In November 2019, Meta announced it acquired Beat Games, the maker of Beat Saber. Over the years, Meta executives mulled whether to refashion Beat Saber as a fitness app. While some inside Meta thought that would be a great way to take advantage of an emerging market, others thought it would dilute the brand of a widely successful product. There was also some discussion about forming a relationship with Peloton — an idea that Zuckerberg supported at one point, according to Verdu.

“I am bullish on fitness. A partnership with Peloton for Beat Saber sounds awesome,” Zuckerberg wrote. “I’d love to see that happen. Let me know how I can help.”

But there were always challenges to turning Beat Saber into a fitness app, according to witnesses. For starters, Meta would have to use experts to validate that the app does in fact improve fitness if the company was going to market it that way. And then the company might have to create a daily cadence of workout routines to offer enough content to make it a viable product. And Meta had promised Beat Games’ leaders they would retain creative control over the product after the acquisition but they were focused on other priorities, according to Verdu.

It’s “a lot of work even when you have the founder lined up,” Verdu testified.

FTC lawyers have countered that Meta employs thousands of developers who could have helped reconfigure the existing Beat Saber app or even create its own VR fitness program. The company, which earned $27.71 billion last quarter, had the resources to hire more experts, they argue.

But by 2021, Zuckerberg appeared to be favoring an acquisition of a fitness app. On Feb. 22 that year Zuckerberg emailed Verdu and asked him, “beyond gaming have you thought about acquiring FitXR or Supernatural,” referencing two leading VR fitness apps. Verdu responded by saying, “I’m poking at FitXR.”

Two days later, Verdu sent a colleague a message saying, “Zuck is still hounding me about fitness too!” In March 2021, Verdu sent an email to a colleague saying “Zuck has pressed me 5 different times about acquiring a fitness company.”

Meta executives debated whether to purchase Within or rival VR fitness app, FitXR, according to Verdu. FitXR, which also offers exercise classes in virtual reality, would have been cheaper because they hadn’t yet matched Supernatural’s ability to deliver new content daily, according to Verdu. Meta was leaning toward purchasing the more established Within, but what sped up that decision, Verdu testified, was a rumor that Apple was also thinking of acquiring Supernatural. Verdu testified that he thought the Within app was worth a purchase price of up to $500 million.

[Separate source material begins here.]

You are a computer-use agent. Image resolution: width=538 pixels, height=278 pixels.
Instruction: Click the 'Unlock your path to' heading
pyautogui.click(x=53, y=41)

While Meta hadn’t been quite ready to “pull the trigger” on the deal to acquire Within, it’s “pretty far along and Zuck really wanted to do it,” Verdu wrote to a colleague in July 2021, according to his testimony.

Months later, Zuckerberg would reveal just how much he wanted it. On Oct. 28, 2021, the company renamed itself Meta, signaling that transforming human communication through augmented and virtual reality was the next stage. A day later, Meta announced it had acquired Within.